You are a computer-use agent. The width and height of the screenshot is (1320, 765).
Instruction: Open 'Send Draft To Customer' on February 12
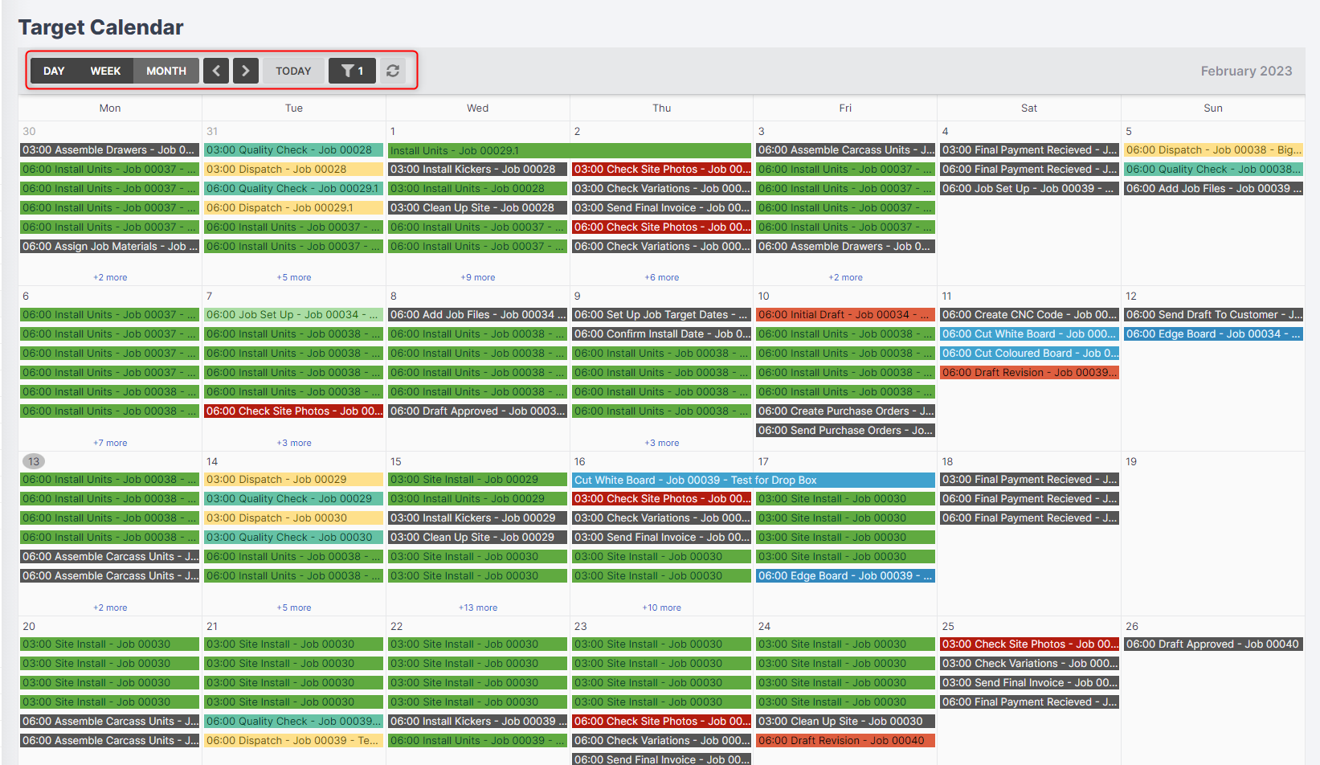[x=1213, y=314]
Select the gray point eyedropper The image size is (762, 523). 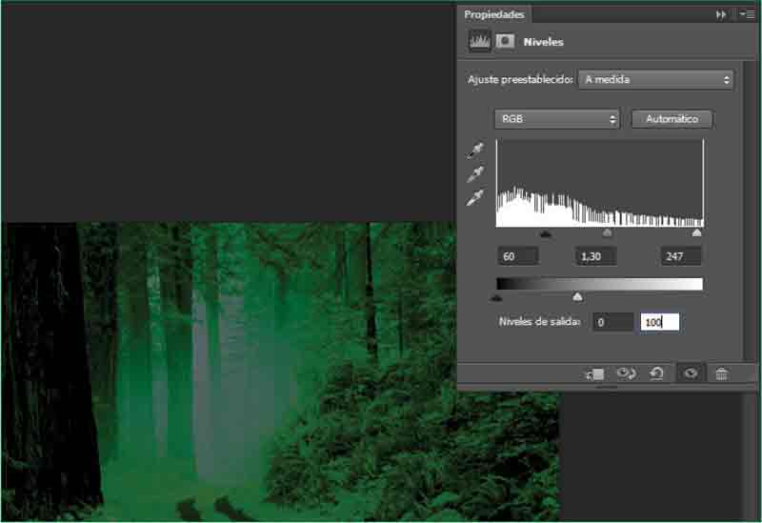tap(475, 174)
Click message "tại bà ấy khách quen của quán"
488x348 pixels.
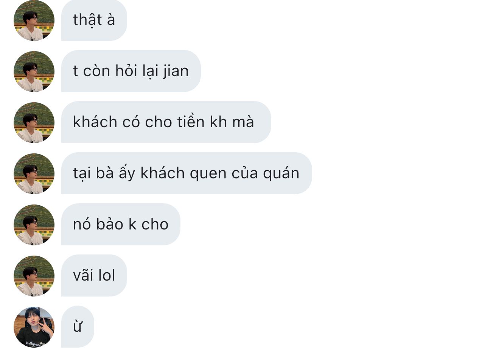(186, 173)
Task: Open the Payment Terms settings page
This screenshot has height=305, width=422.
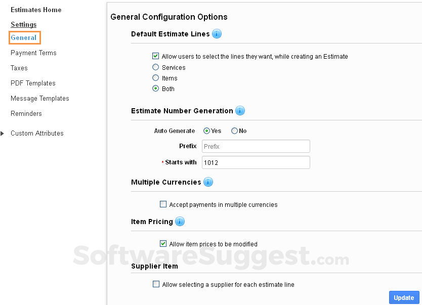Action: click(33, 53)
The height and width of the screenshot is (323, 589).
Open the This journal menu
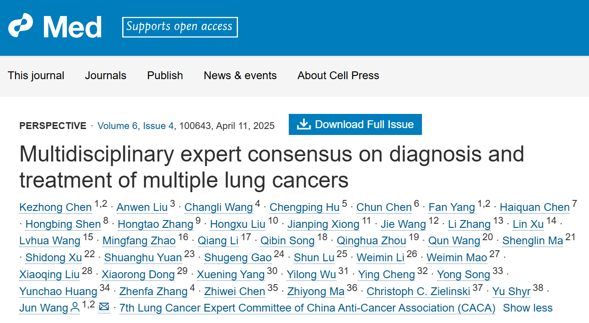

##########

• INSTRUCTION:
Reproduce the listing above word for word, beginning at the line that contains "The height and" and continuing through the end of the listing. Leave the pictures out of your answer.

• RESULT OF THIS TASK:
The height and width of the screenshot is (323, 589).
Open the This journal menu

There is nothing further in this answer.